The Nunavik Political Accord would lead to a unique form of self-government within Quebec for the people of Nunavik. The people of Nunavik would get an elected Nunavik assembly, and a government administration financed by a block funding agreement with Quebec City.
A “Nunavik Commission,” similar to the Nunavut Implementation Commission, would be set up to make recommendations on the design of Nunavik’s new government.
Stewart didn’t waste any time taking a shot at her rivals in Quebec City.
“We’ve been ready for 10 months to procede with the [Nunavik] commission, but we’ve been waiting for the province,” Stewart said. “They’ve been dilly-dallying and deciding whether they’re in or whether they’re out. We’ve been waiting for them.”
Stewart said that all parties should ideally sign a pre-approved document at the same time, since, in her opinion, the Nunavik political accord is a tripartite agreement involving Canada, Quebec and Nunavik.

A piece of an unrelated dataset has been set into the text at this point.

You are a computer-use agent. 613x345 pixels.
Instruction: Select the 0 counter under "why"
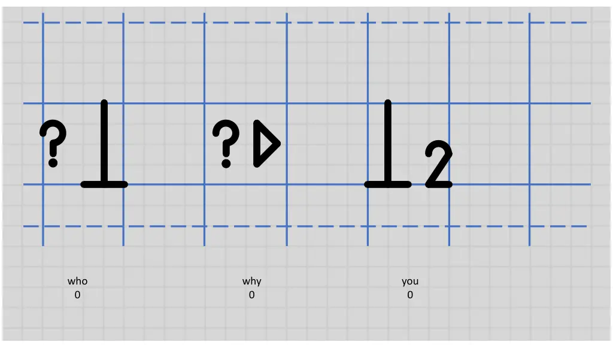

“We haven’t seen the final draft. We don’t know what cabinet will aprrove, whether they’ll approve everything that’s been approved or make changes,” she said. “In my mind, we’ve been waiting for 10 months and finally they decide that they’re ready and they have push to get a signing. If we’re going to work together effectively on this, we should do so right from the start.”
Yet federal bureaucrats in Ottawa shouldn’t be too surprised by this recent turn of events.
The 1975 James Bay and Northern Quebec Agreement rubber-stamped the federal government’s withdrawal from the region, something Ottawa had sought since 1925 when it first maintained that Quebec’s Inuit were wards of the province, not Canada.
Since the 1970s most government services for Inuit in Quebec have been administered from Quebec City, or through the provincial government’s arm in Kuujjuaq, the Kativik Regional Government.
But Stewart said she hoped the new commssion would study and redefine the governments’ roles.
“I would similarly see as we move forward on something as important as governance, that again we want the three partners there, so that we all understand what our new roles potentially could be and how we’re going to implement them over the course of time,” she said.
Stewart’s big boom in Kangiqsualujjuaqalso also marked the official kick-off of Nunavik’s $30-million marine infrastructure program, a program that will bring new docks and wharves to three communities in Nunavik, and create more jobs for heavy-equipment operators and labourers.